How does keras resize images?

I’m working on state-farm, and vgg16BN has
def get_batches(self, path, gen=image.ImageDataGenerator(), shuffle=True, batch_size=8, class_mode='categorical'): return gen.flow_from_directory(path, target_size=(224,224), class_mode=class_mode, shuffle=shuffle, batch_size=batch_size)
However, the StateFarm images are 640x480. Does Keras automatically resize or crop the images?

Thanks!

3 Likes

It’s the target size argument in the flow_from_directory:

target_size=(224,224)

1 Like

Yes thanks, but how does Keras resize/crop the images? Does it just shrink it, or does it crop out the middle 224x224?

Edit: looks like it’s using PIL under the hood to compute a resize ratio.

It ‘squishes’ them down to appropriate size. BTW you can use the imshow method living I believe on pyplot in matplotlib to take a look at the images, something like this (pseudo code so might not work ;)):

%matplotlib inline
from matplotlib import pyplot as plt

batches = get_batches(...)
batch = next(batches)
plt.imshow(batch[0][0])

I think somewhere there you also need to transpose the array you get out of batches so that channels / height / width axis are in correct order, but don’t remember this of the top off my head. All the code should be in the notebooks though and in utils.py.

6 Likes

Thanks!

I think that this can be a big issue in the fisheries competition, as the images have quite different sizes and aspect ratios. Squishing them isn’t probably good. Perhaps it would be better to re-escale them so that their larger dimension is 244 (keeping ratio constant) and then pad with zeros the rest.

1 Like

Yes. I’m getting consistently better results by using the 360x640 image sizes for the fisheries competition.

1 Like

Look at the load_img function here:

Looks like it’s using PIL.Image.resize()

http://pillow.readthedocs.io/en/3.1.x/reference/Image.html

I would be also interested in that.
I really feel what I’d be looking into is something like that:

  1. find the max height, width of the batch
  2. set it as targeted size and fill it with 0
  3. resize it to final size (224 x 224)
    This would keep the ratio while allow dynamic sizes.
    Sadly I am not really sure how to integrate that with flow_from_directory
    i.e.
    batch size = 4
    (img1 3 x 1220 x 1200 , img2 3 x 1920 x 696, img3 3 x 550 x 550)
  4. gives us 3 x 1920 x 1200
  5. fill all the image with zeros such as they have this dims 3 x 1920 x 1200
  6. reshape it the way flow_from_directory do it to go to 3 x 224 x 224

There might need a different behavior if the image is smaller than 224 x 244.

On a bit of a side question - when using VGG we use 224x224 because that’s the image size it was pre-trained on and its “target size”. If I were to build a model from scratch I would have no such restraint.

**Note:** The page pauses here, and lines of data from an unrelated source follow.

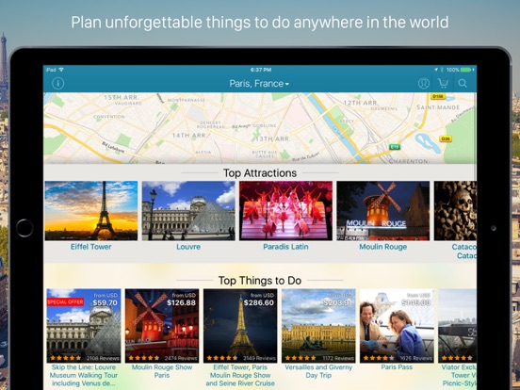Image resolution: width=520 pixels, height=390 pixels.
Task: Open the Moulin Rouge attraction label
Action: 383,247
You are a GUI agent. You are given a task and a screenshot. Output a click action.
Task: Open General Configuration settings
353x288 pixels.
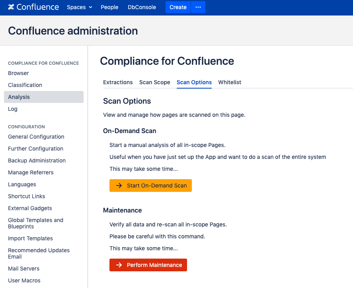point(36,137)
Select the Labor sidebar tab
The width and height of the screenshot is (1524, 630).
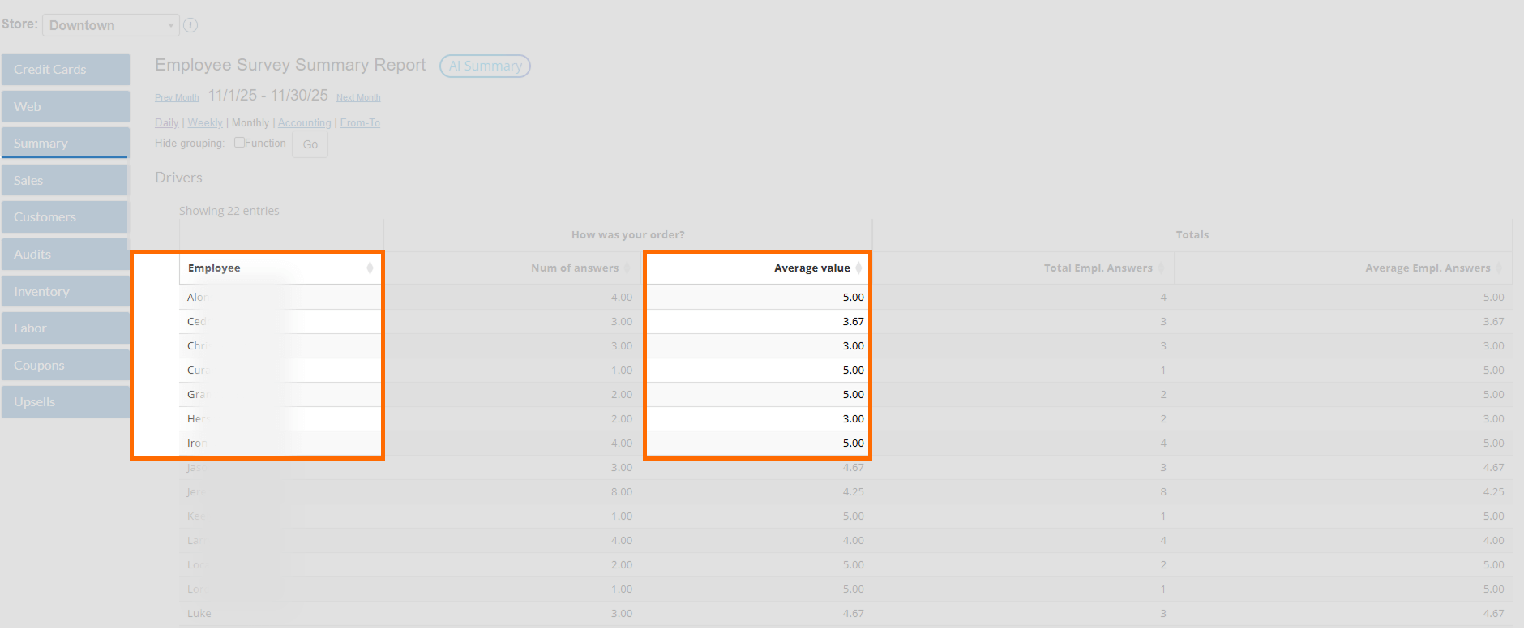[65, 328]
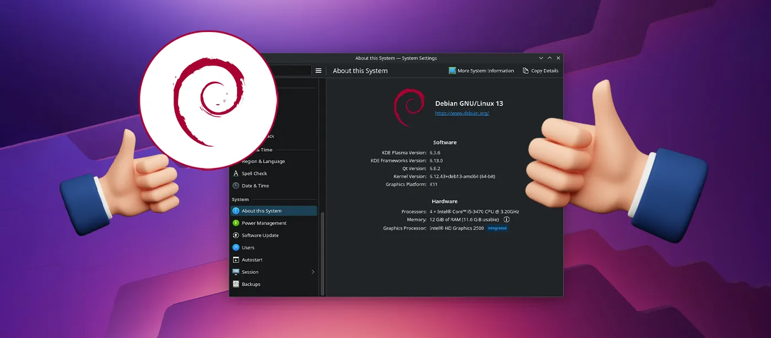771x338 pixels.
Task: Select About this System in the sidebar
Action: (261, 210)
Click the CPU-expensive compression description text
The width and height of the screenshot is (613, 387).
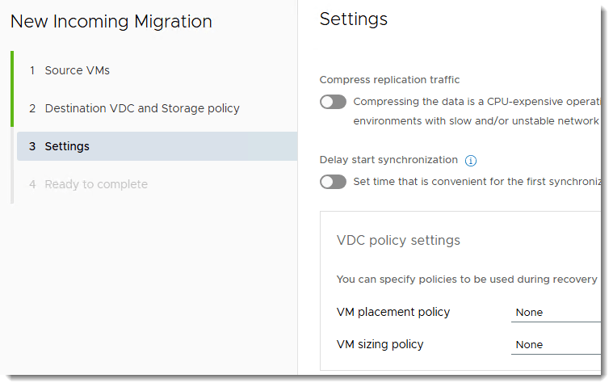pos(477,102)
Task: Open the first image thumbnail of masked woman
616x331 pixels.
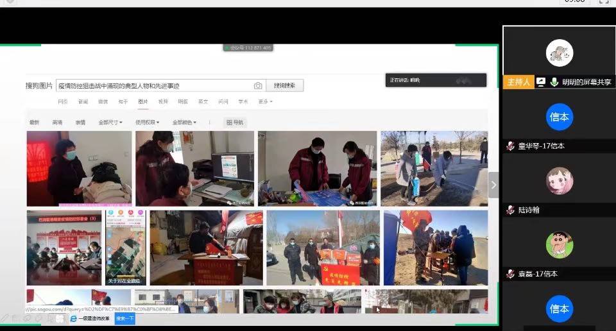Action: click(x=79, y=169)
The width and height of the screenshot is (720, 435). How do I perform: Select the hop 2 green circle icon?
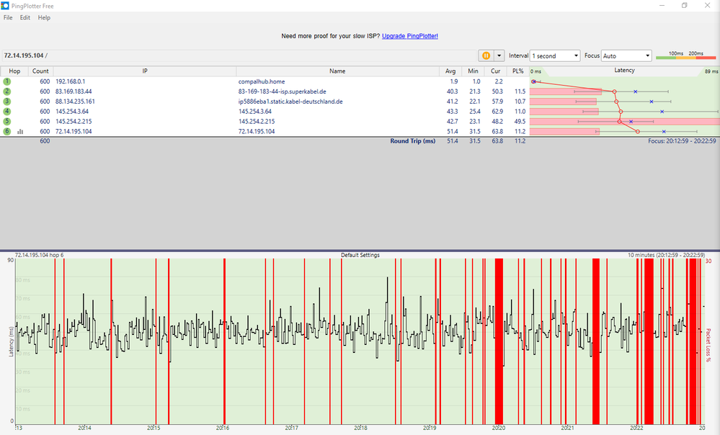coord(7,91)
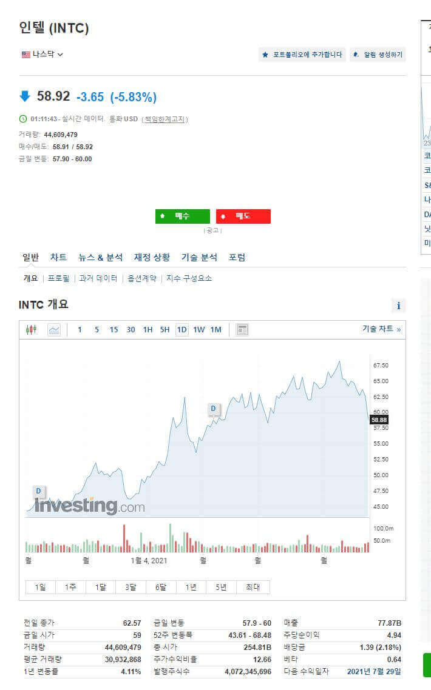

…So question is: Are bigger images better? If I had 512x512 images should I keep them or still set target size to 224x224? Is there a size where the images are just too big for CNNs?

@jason lesson 7 answer how to use different sizes.
Also, as far as I understand if the image is really big it will just require different arguments (for kernel_size and stride for example) and maybe more Conv layers since the image will have “too much” data.
This will result in very slow model and that is why attention model can really help.

1 Like

Bigger images are much better. We show an example in the course when we train cats v dogs on larger images, and get much better results. But you’ll also find you need smaller batch sizes (since you run out of GPU RAM) and more time (since there’s more computation). So in the end you have to make your own assessment of time vs accuracy.

It would be great it some people built models using larger images. Would be a great project for a student in fact!..

3 Likes